--- START Quoted passage ---
It’s the start of a new year, which feels like a good time to clear a few things out. Old emails, half-finished to-do lists and while we’re at it, some of the accounting jargon that gets thrown around as if everyone automatically understands it.


If you’ve ever nodded along while your accountant mentioned accruals, trial balances, or DLA, then quietly wondered if you should Google it later, this blog is for you. You don’t need to become an accountant. You just need enough understanding to know what’s being talked about and to ask the right questions. So here’s a plain-English glossary of some of the most common accounting terms you’ll hear, with examples to make them feel a bit more real.


A Helpful Glossary Of Accounting Jargon


Accruals

What it sounds like: Something technical that probably involves spreadsheets and stress.

What it actually means: Costs or income that belong to a period, even if the money hasn’t left or arrived yet.

Plain English: If it relates to this month, it counts, even if it’s not been paid.

Example: You receive your electricity bill in January, but it covers December usage. The cost is “accrued” into December, because that’s when the electricity was actually used.


Prepayments

What it sounds like: Accruals’ more confusing cousin.

What it actually means: Money you’ve paid in advance for something that relates to a future period.

Plain English: Paid now, but it belongs to later.

Example: You pay your business insurance for the whole year in January. Most of that cost relates to future months, so it’s spread out rather than all counted at once.


Debtors

What it sounds like: Something slightly ominous.

What it actually means: People who owe you money.

Plain English: Unpaid invoices.

Example: You’ve sent a client an invoice for £1,200 and they haven’t paid yet. Until they do, they sit on your books as a debtor.


Creditors

What it sounds like: The opposite of debtors (because it is).

What it actually means: People you owe money to.

Plain English: Bills waiting to be paid.

Example: Your software subscription invoice is due next week. Until it’s paid, that supplier is a creditor.


Profit

What it sounds like: Money sitting nicely in your bank account.

What it actually means: Income minus expenses.

Plain English: What the numbers say you’ve made, not always what’s in the bank.

Example: Your business made £10,000 in sales and had £6,000 of costs. On paper, your profit is £4,000, even if customers haven’t paid yet.


Cash Flow

What it sounds like: Something you only worry about when it goes wrong.

What it actually means: Money moving in and out of your bank account.
--- END Quoted passage ---
--- START Data lines ---
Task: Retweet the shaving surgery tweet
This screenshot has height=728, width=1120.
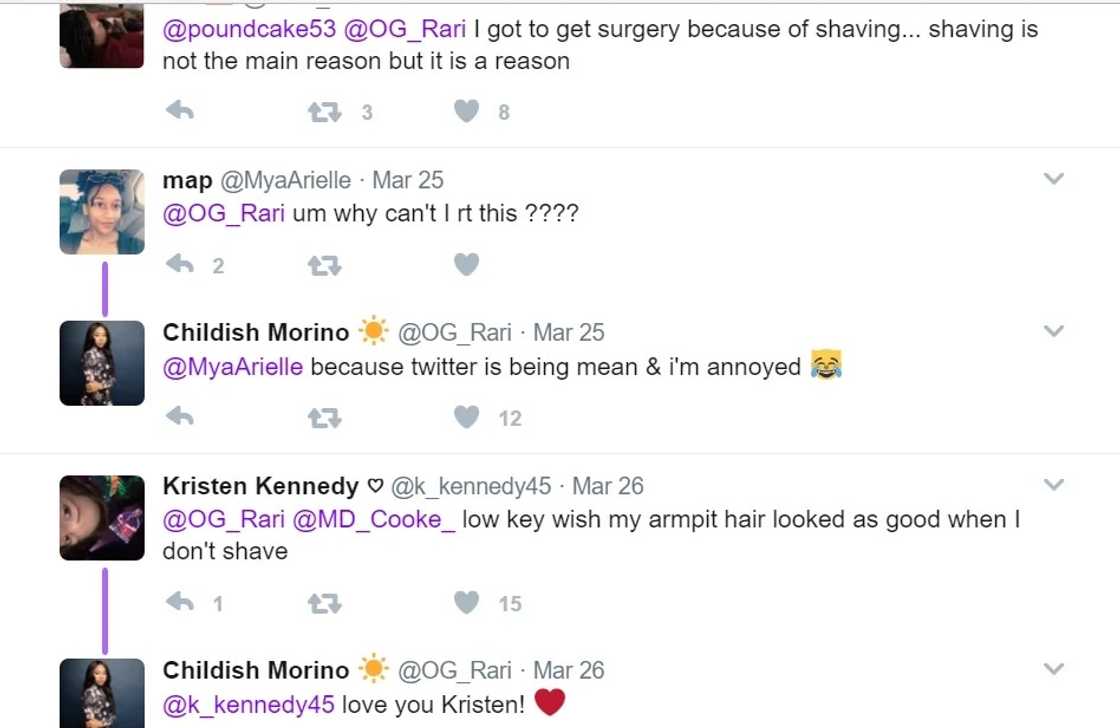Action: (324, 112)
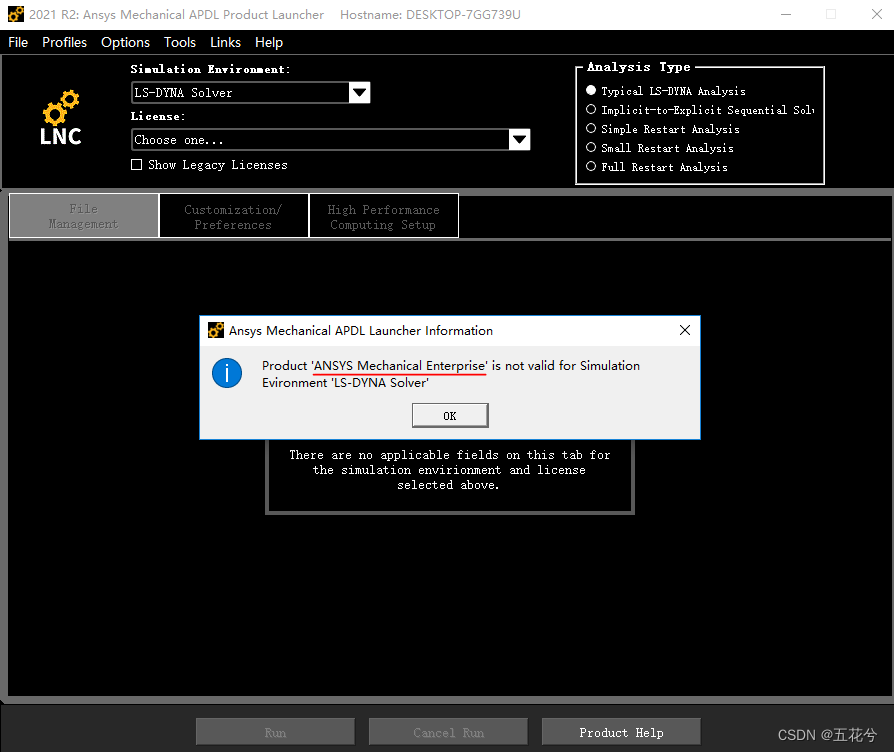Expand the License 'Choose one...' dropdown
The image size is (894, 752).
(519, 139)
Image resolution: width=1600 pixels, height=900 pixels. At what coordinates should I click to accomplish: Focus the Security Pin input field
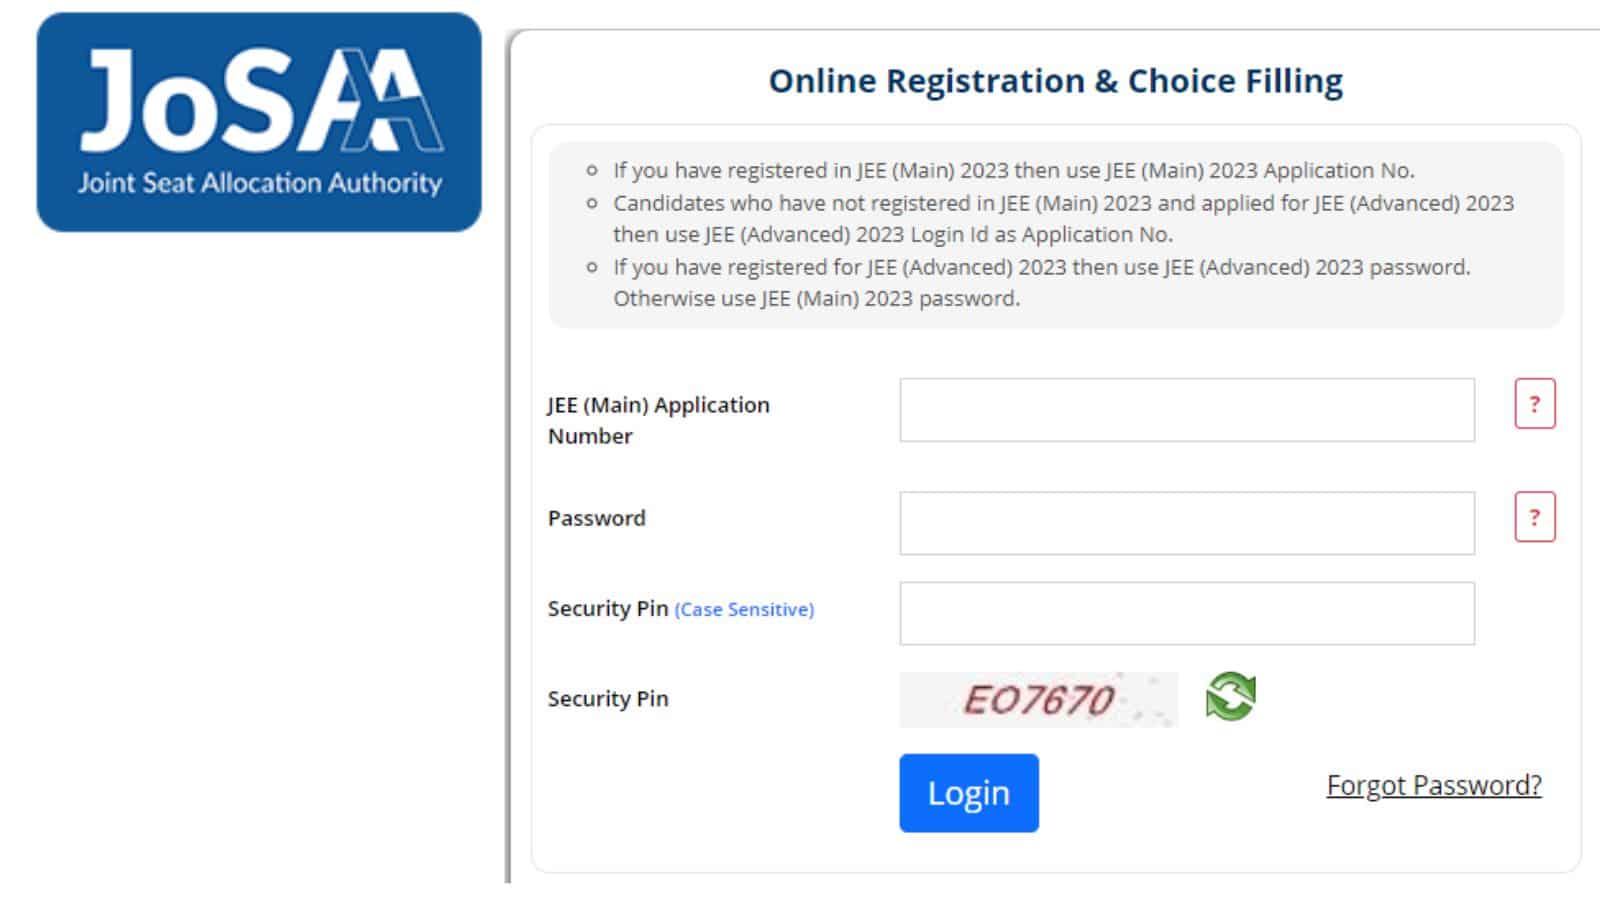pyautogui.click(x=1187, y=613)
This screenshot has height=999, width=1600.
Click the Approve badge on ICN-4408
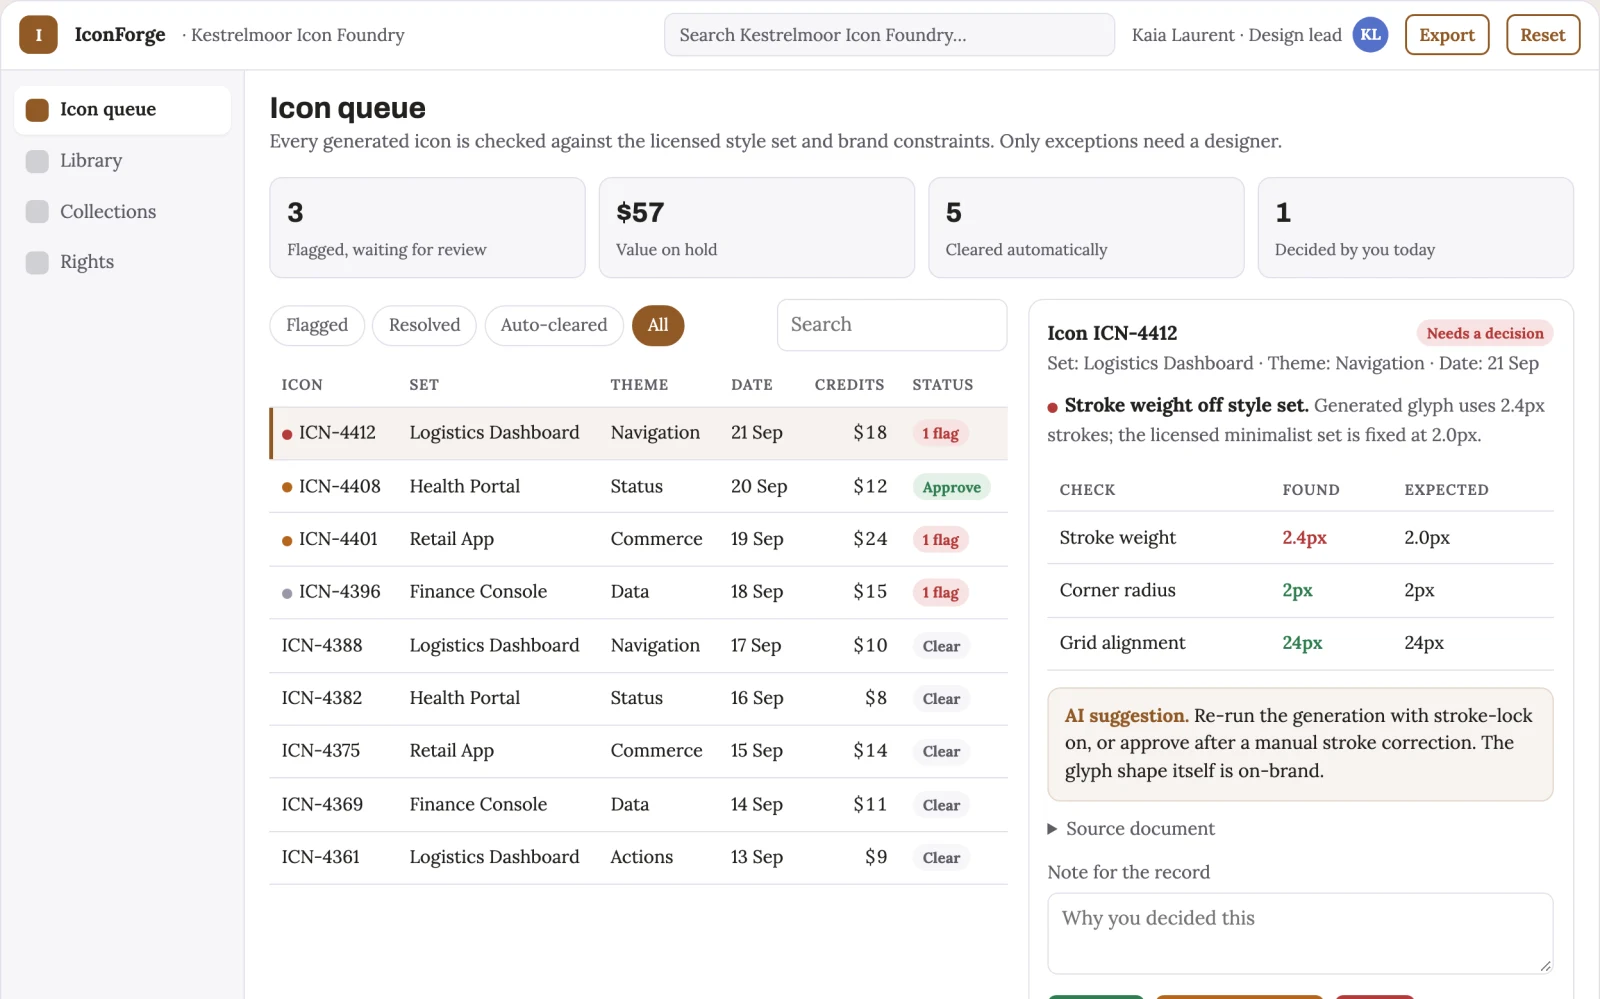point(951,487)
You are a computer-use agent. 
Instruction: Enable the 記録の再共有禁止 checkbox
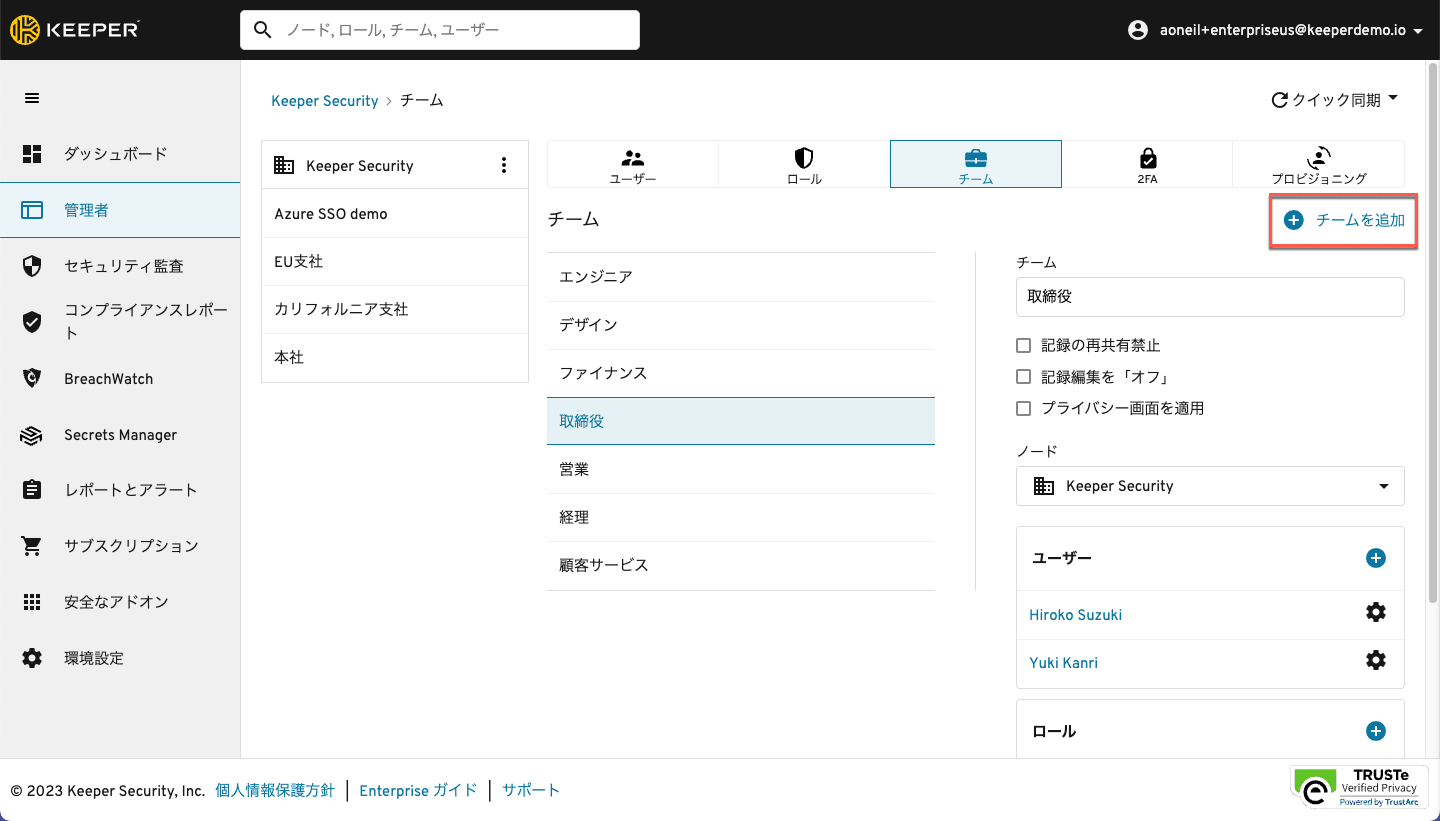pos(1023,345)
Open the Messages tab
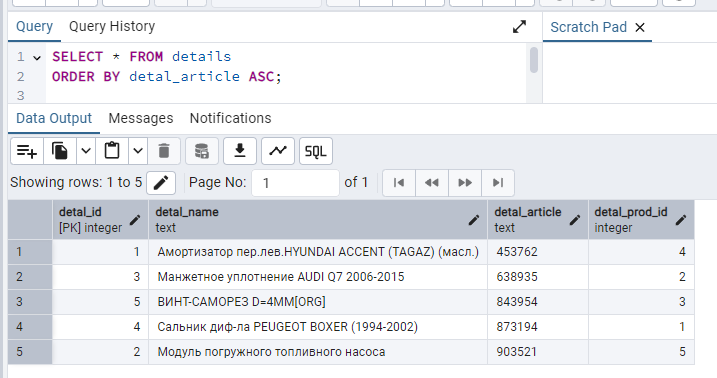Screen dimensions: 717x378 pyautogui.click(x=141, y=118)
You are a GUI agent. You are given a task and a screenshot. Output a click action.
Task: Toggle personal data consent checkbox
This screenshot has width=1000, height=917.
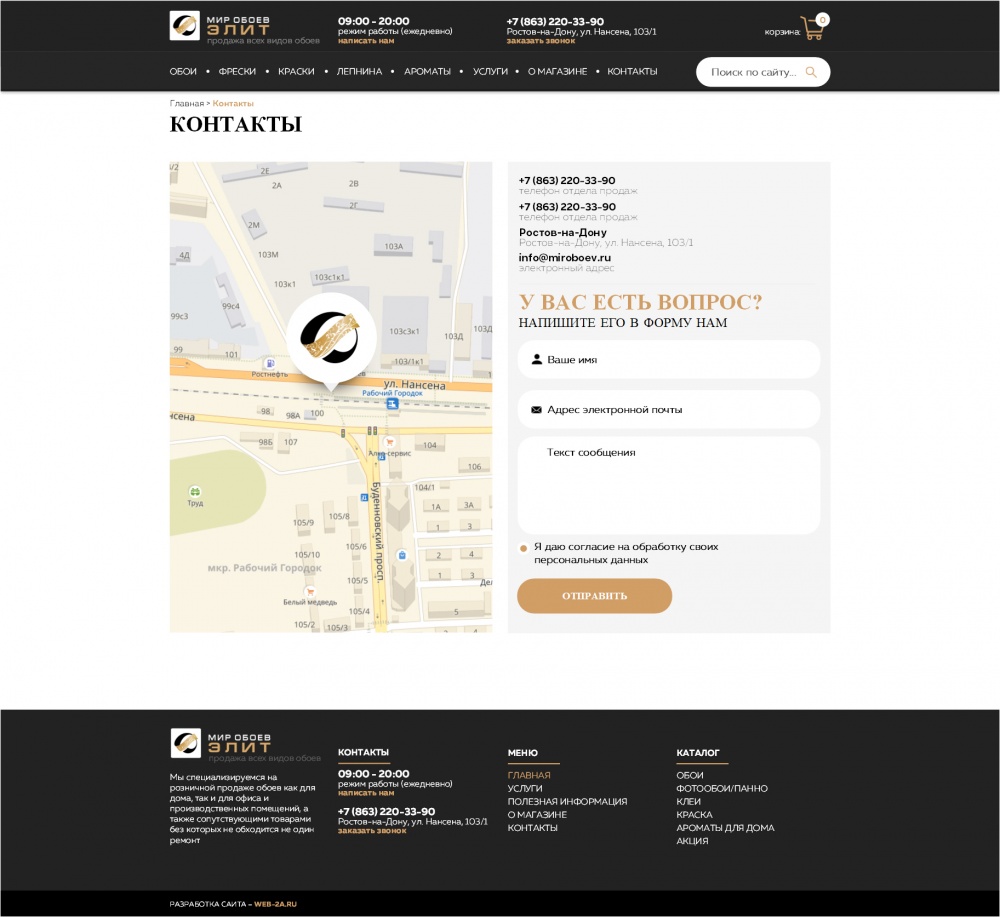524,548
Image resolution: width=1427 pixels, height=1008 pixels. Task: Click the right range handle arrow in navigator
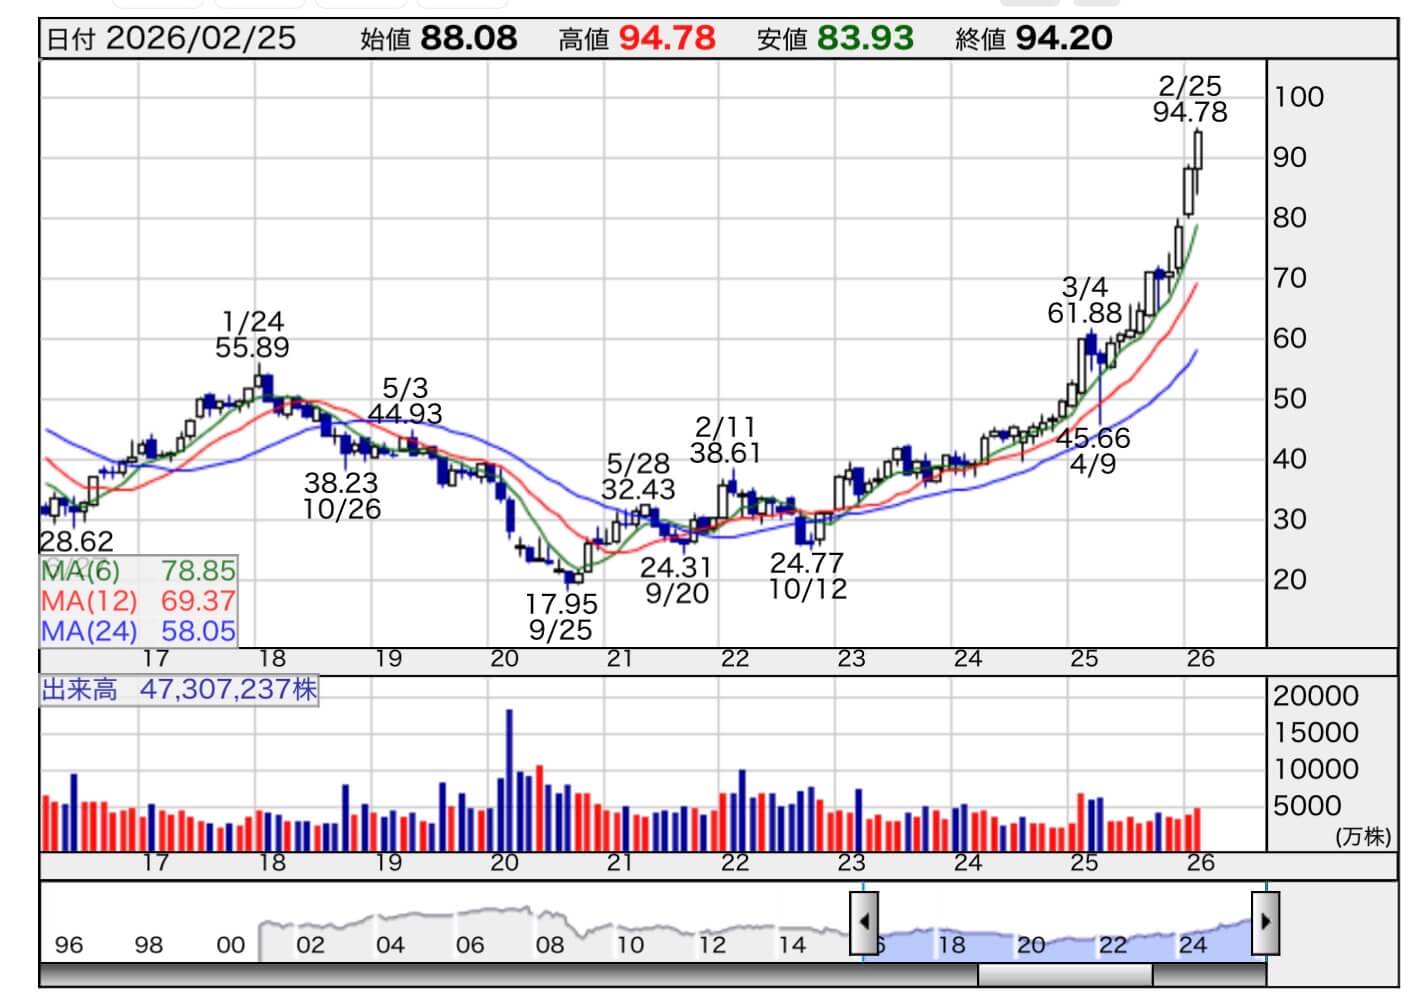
--- END Data lines ---
→ Task to carry out:
Copy the accounting glossary again, starting at "What it actually means: People who" and ending at "to be paid.", and swap "Unpaid invoices" for "Outstanding invoices".

→ Result for this exercise:
What it actually means: People who owe you money.

Plain English: Outstanding invoices.

Example: You’ve sent a client an invoice for £1,200 and they haven’t paid yet. Until they do, they sit on your books as a debtor.


Creditors

What it sounds like: The opposite of debtors (because it is).

What it actually means: People you owe money to.

Plain English: Bills waiting to be paid.